Thursday, November 8, 2018

Consider This

 ...a weekly opinion post discussing various topics of interest. Whether it's a personal interest, anecdote, or a commentary on another op-ed published by other media sites, I intend "Consider This" to be another opinion to be considered. 

            In less than two decades, our country has seen a major attack on the mainland by external, terrorist agents. Conflicts, natural disasters, recessions, recovery, and elections. We have seen this happen on our televisions, heard it on the radio, and shared it on our computers and smart phones. The country elected its first African American President, and nearly half the country call Barack Obama the best President in their lifetimes (according to a Pew Research report earlier this year).
            While voter turnout has not been higher than half of the eligible voters in the country, at least since the early 1900s, even during a presidential election year, the 2018 midterm elections are the first which have approached that level or participation since the 1966 midterms - 49 percent of the population then, and again this year. Over 100 million voters turned out to cast ballots, many braving the elements in order to perform that civic duty.
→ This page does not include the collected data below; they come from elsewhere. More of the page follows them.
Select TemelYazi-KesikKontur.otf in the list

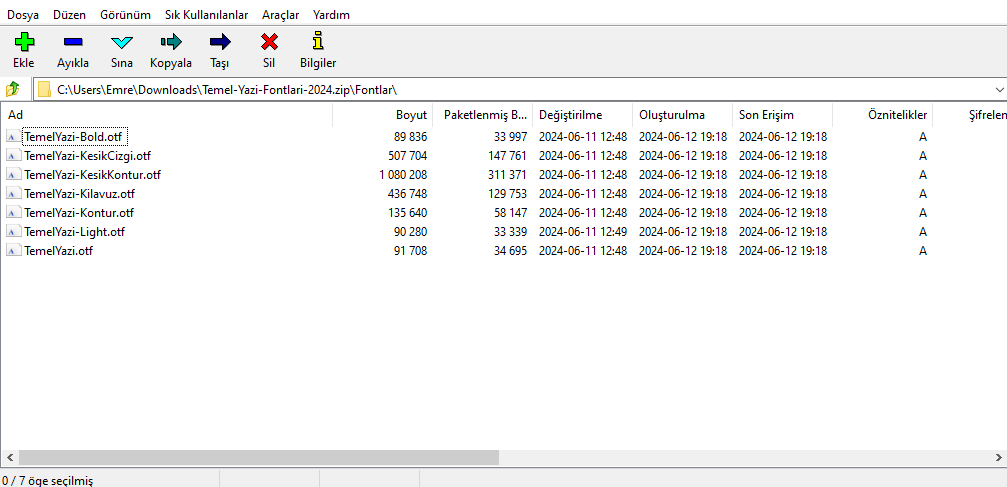91,175
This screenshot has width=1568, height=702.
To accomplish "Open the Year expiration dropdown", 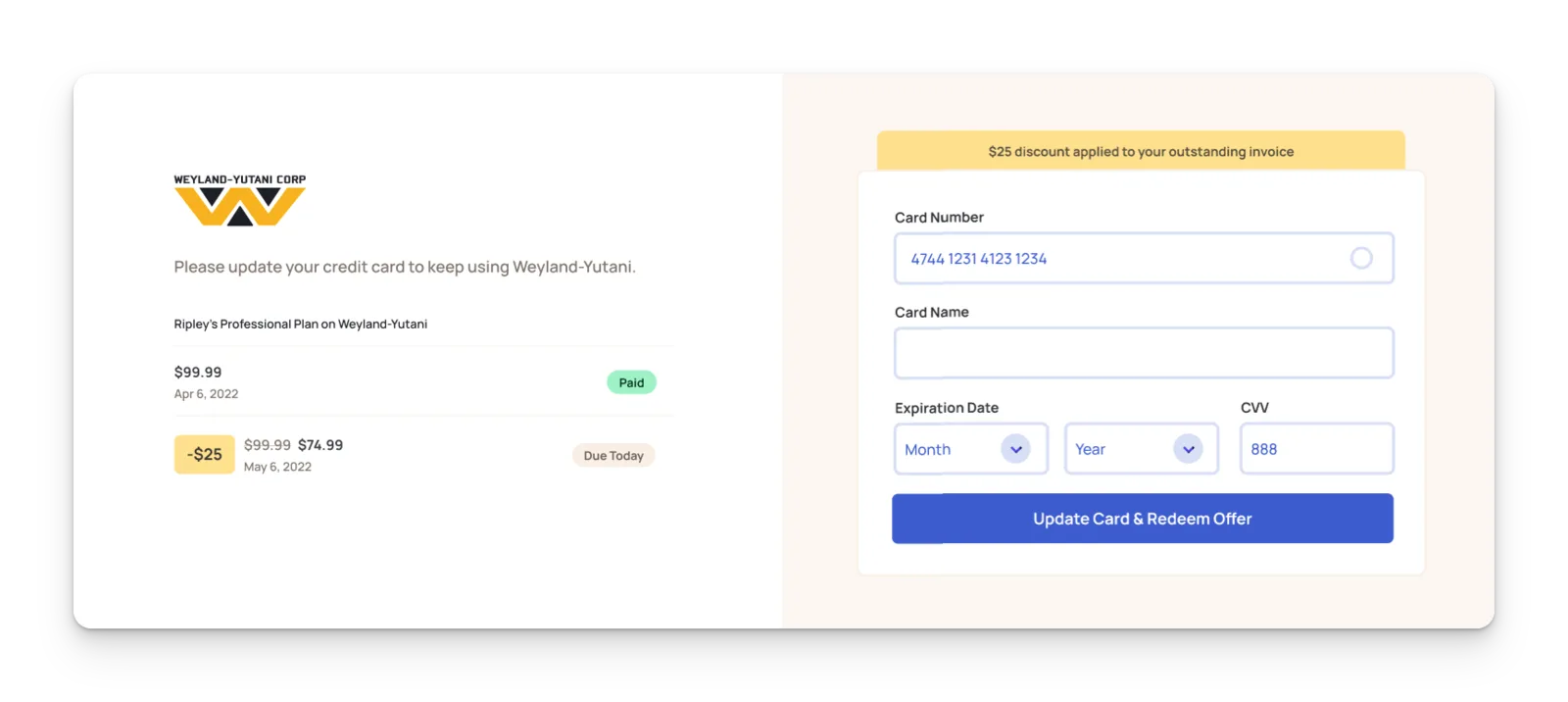I will [x=1142, y=449].
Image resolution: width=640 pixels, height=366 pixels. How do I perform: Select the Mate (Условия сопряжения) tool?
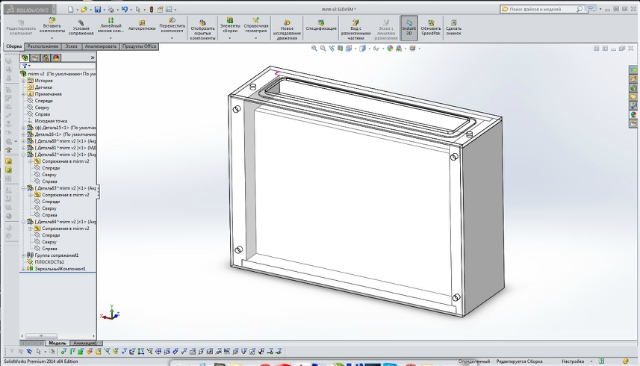81,28
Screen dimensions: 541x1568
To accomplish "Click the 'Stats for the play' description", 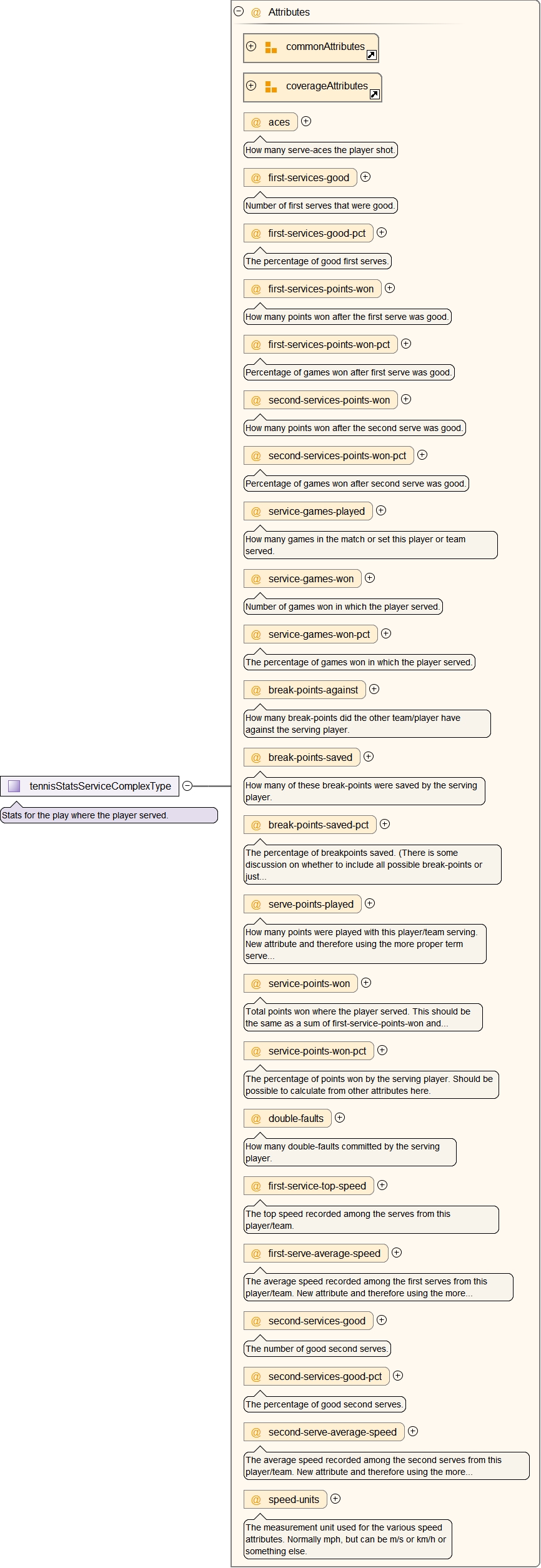I will point(85,815).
Outside of a presidential election year, this is the highest number of participants, ever, and even matches some of the presidential campaign years.
            With this election, a message was sent. More women ran for - and were voted into - offices at all levels, especially at the state and national levels. Exit polls show a 44 percent approval rating for the current administration, with 55 percent firmly disapproving of the job President Trump is doing. And the results of the election reflect that disapproval of not only the Executive Branch, but the Republican Party is also put on notice. The Democrats took over the House of Representatives, claiming 29 seats in Congress, putting them back in the majority by 24 members over the GOP. The Senate remains in the hands of the Republicans, however, as they gain 2 seats in the other branch of the Legislature.
            At the state level, the Democrats gained 7 governors' seats, and the Republicans lost 6 so far - there are still some states which are going through counts and recounts to confirm the winner. Narrowing down to the local level here, the one election which might still be in contention is between incumbent State Senator Tomlinson and Tina Davis. Only 100 votes separate the two, and while many - including Tomlinson - are declaring the win, a final tally is still in the works at the county seat, along with absentee and provisional ballots which have yet to be tallied.
Consider This:

            After the 2016 election, the GOP had control of all three branches of the federal government, and the Democratic Party spent the next two years trying to get the power back. #TurnItBlue was the popular hashtag on social media, and with the results after this week's election, the tide is turning. The country is still divided, still dealing with the violence and disputes across the aisle and across the nation, but this turn out, and the results, mean the People are waking up. Change is gradual when it comes to politics and the government, and it will always fluctuate with the ebb and flow of the People and the popular trends of the time.
            Overall, there is a gradual, progressive attitude permeating the People, and is the foundation of the #TurnItBlue movement taking root. Just as the Tea Party Movement pushed for a return to the foundations the country was created with, the progressive ideals brought to light with the Bernie Sanders campaign in 2016, and the apparent mobilization of the next generation of citizens - Millennials, Gen X/Y, and whatever other monikers they go by - is certainly a contributor to the voter turn-out this year. If this trend is any indication, the next two years - as well as the next presidential election - are going to be very interesting.